• _文章节选_:
========
EGL in Mesa

0x1 EGL介绍

我们知道通过OpenGL来绘制的时候需要和EGL配合才能完成渲染，本文主要来介绍一下mesa中的EGL驱动实现。下面先来简单介绍一下EGL。
EGL用于管理绘图表面，其主要提供了下列几种功能，

a 与设备平台的原生窗口系统进行交互。

b 查询可用的绘制类似和相关配置。

c 创建和管理绘制surface。

d 创建和管理绘制context。

e 提供present接口eglSwapBuffers，一般通过交换前后缓存区来实现。

EGL驱动中包括了对下面这些EGL API的封装，应用调用这些API来和EGL驱动交互。

eglBindAPI
eglBindTexImage
eglChooseConfig
eglClientWaitSync
eglCopyBuffers
eglCreateContext
eglCreateImage
eglCreatePbufferFromClientBuffer
eglCreatePbufferSurface
eglCreatePixmapSurface
eglCreatePlatformPixmapSurface
eglCreatePlatformWindowSurface
eglCreateSync
eglCreateWindowSurface
eglDestroyContext
eglDestroyImage
eglDestroySurface
eglDestroySync
eglGetConfigAttrib
eglGetConfigs
eglGetCurrentContext
eglGetCurrentDisplay
eglGetCurrentSurface
eglGetDisplay
eglGetError
eglGetPlatformDisplay
eglGetProcAddress
eglGetSyncAttrib
eglInitialize
eglMakeCurrent
eglQueryAPI
eglQueryContext
eglQueryString
eglQuerySurface
eglReleaseTexImage
eglReleaseThread
eglSurfaceAttrib
eglSwapBuffers
eglSwapInterval
eglTerminate
eglWaitClient
eglWaitGL
eglWaitNative
eglWaitSync
MesaGLInteropEGLQueryDeviceInfo
MesaGLInteropEGLExportObject

mesa中egl架构如下图所示。
========
• _给定材料_:

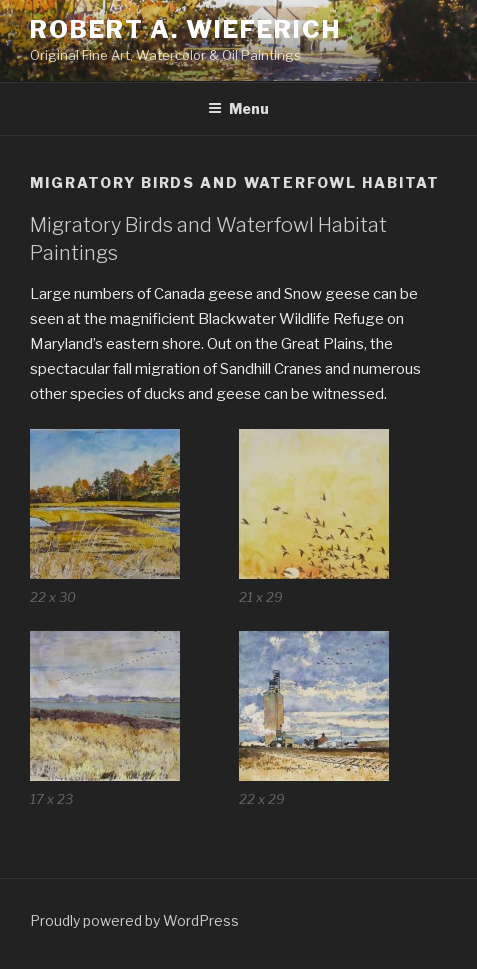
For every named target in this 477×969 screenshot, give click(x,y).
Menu (238, 108)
========
• _任务要求_:
[A] 在这篇介绍Mesa中EGL的文章里，EGL提供的present接口是哪个函数？
[B] 请返回这篇介绍Mesa中EGL的文章里以“EGL in Mesa”开头、以“d 创建和管理绘制context。”结尾的那一段原文。
[C] 请接着这篇介绍Mesa中EGL驱动的文章的最后一句往下续写。
以上材料来自另一个出处。

• _最终答案_:
[A] eglSwapBuffers

[B]
EGL in Mesa

0x1 EGL介绍

我们知道通过OpenGL来绘制的时候需要和EGL配合才能完成渲染，本文主要来介绍一下mesa中的EGL驱动实现。下面先来简单介绍一下EGL。
EGL用于管理绘图表面，其主要提供了下列几种功能，

a 与设备平台的原生窗口系统进行交互。

b 查询可用的绘制类似和相关配置。

c 创建和管理绘制surface。

d 创建和管理绘制context。

[C]
对上图简单说明如下，
从上图左上角可以看到，EGL需要和具体显示平台的窗口NativeWindow交互。这个NativeWindow需要在应用侧创建好，创建的NativeWindow是根据具体的平台(如Android， X11， Wayland)的不同而不同。这个应用创建好的NativeWindow通过调用eglCreateWindowSurface()传入到egl驱动中。

EGL还需要和绘制缓冲区对象(framebuffer)进行交互，这些缓冲区一般由EGL驱动调用外部窗口系统的提供的接口(如android上的surface)来分配和释放。绘制之前需要先得到空闲的buffer，绘制完成以后需要把buffer送给下一级pipeline，交出控制权。这里面一般会创建2~3个buffer，和下一级pipeline一起循环使用。这些buffer在pipeline的不同阶段流动，控制权也在各个阶段中流转，所以需要一种同步机制来保证buffer何时可读，何时可写，在android上是通过fence机制来保证的。

GL Driver调用EGL的内部接口(getBuffers)来得到当前绘制的目标buffer，然后GL Driver就可以发送绘制命令给GPU硬件，GPU硬件把渲染结果绘制到目标buffer中。

笔者的测试平台是Intel i3，GPU是Gen5xx，通过配置mesa的编译参数，可以编译出GPU平台相关的库是iris_dri.so。
这种配置下mesa中代码调用关系如下图所示。
从下图可以看出，mesa把驱动进行了分层，上面是通用的实现，对具体gpu平台相关实现都封装在xxx_dri.so中，这里Gen5xx平台对应的是iris_dri.so，对broadcom vc4 gpu来说，对应的是vc4_dri.so。

0x2 mesa中egl流程介绍

下图说明了一个OpenGL ES应用程序调用EGL接口来绘制的基本流程。

下面对流程中的egl api调用做详细的说明，

0x21 创建X11平台对应的Display和Window

首先在应用程序中通过下面的代码来创建x11平台上的display和window。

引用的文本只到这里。